Document text —
+ + + + + + +

These are tough times for us all, but they can be especially hard if you have kids. After all, a big part of parenting is about wanting our children to be happy and shielding them from the more painful parts of life. So when our child’s face crumbles because we can’t afford their birthday party, it’s hard. When our kids tear up because we have to say "no" to the sports gear, instrument or shoes they wanted, it’s tough. But when you lose your job, car, home, savings, or your child’s college education, it’s heart breaking because you know that your kids’ lives will change, too.
This financial crisis will affect each family a bit differently, but the key concern is: How will these tough times affect our kids? And for that we need to look at research:
Rond Conger, a psychology professor at the University of California, Davis and others conducted a 20 year study of 450[i] families with school-age kids hit hard by the severe Farm Belt Recession in 1980. They found that the emotional affects of financial woes on children can be considerable triggering depression, anxiety, adjustment problems and poorer peer relationships in the kids. But the researchers also found one critical nugget:
The parents’ constant conflicts, irritability and hostile exchanges over money matters was what greatly increased the likelihood of their children's emotional and behavior problems.[ii] The parents’ constant stress over their money matters also reduced their parenting abilities so the kids’ problems remained with them through adulthood.
There is an important parenting secret here: Recognize that how you act and what you say these next days, weeks or even months can affect your children’s emotional well-being not only now but long-term. While you may not be able to save your job or house, there are ways to help your family get through these tough times.
Here are my 10 Secrets to help your children handle this financial crisis:
1. Don’t hide the truth. Kids are perceptive and know something is up, so trying to cover up a harsh reality to protect them only fuels their worries more. While you don’t need to tell kids all the facts, you owe them an explanation tailored to their level of understanding. For a young child: “Daddy and Mommy are a little worried about work right now but we’re doing what we can so everyone will be all right.” For an older child: “I know you’ve heard about how bad the economy is right now. Things will be tight at home for a while but we’re working hard to try to make it through this.” If you are about to lose your home, job, etc. make sure you are the one to tell your child.

+ + + + + + +

Collected material —

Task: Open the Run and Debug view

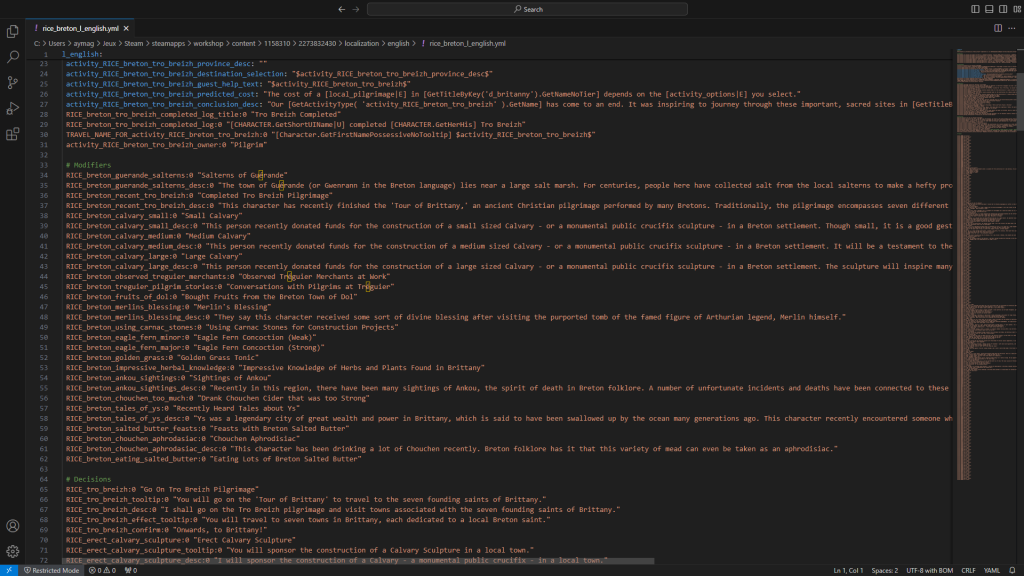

+ + + + + + +

Task instructions —
1) According to the article on helping children through the financial crisis, what recession hit the families in the study?
2) For each statement, say whether it agrees with the article on helping children through the financial crisis, and quote the words that decide it. (a) The study followed its families for 20 years. (b) The article advises keeping hard news from children. (c) Parents' hostile exchanges over money made their children's problems more likely.
3) Write the next part of the article on helping children through the financial crisis, picking up after its final sentence.
The listing is taken from a different source than the article.

Outputs by task —
1) The severe Farm Belt Recession in 1980.

2)
(a) Yes: "conducted a 20 year study of 450[i] families"
(b) No: "Don’t hide the truth."
(c) Yes: "The parents’ constant conflicts, irritability and hostile exchanges over money matters was what greatly increased the likelihood of their children's emotional and behavior problems."

3)
2. Acknowledge your worry. Your child is picking up your worries so own up. Begin with a simple: “I know you’ve noticed that Dad and I have been upset lately, so we wanted to let you know what’s going on.” Your child may not seek you out, so go to your child.
3. Keep an open dialogue. Over the next days kids are going to hear all kinds of rumors and misinformation from other kids. So keep an on-going dialogue with your child. Be there to set them straight about the facts and tone down those doom and gloom reports. You can also ask, “What have you heard?” or, “What are your friends saying?” By the way, a big concern for tweens in particular is what their friends will say about your family’s financial situation. Let your kids know they are not alone. Foreclosures are everywhere. Unemployment has never been this high. There are other kids who are suffering as well.
4. Set a budget. Sit down with your kids and explain that you need to cut back. Don’t go into details about your finances. Instead, explain that you need to set a budget. Enlist your kids to help you prioritize your spending. It’s a great way to teach financial planning. Add up your expenditures and figure out ways to cut back, then take a pledge to stick to that budget for at least for a month. Dozens of American families are taking the “Frugal Family Challenge.”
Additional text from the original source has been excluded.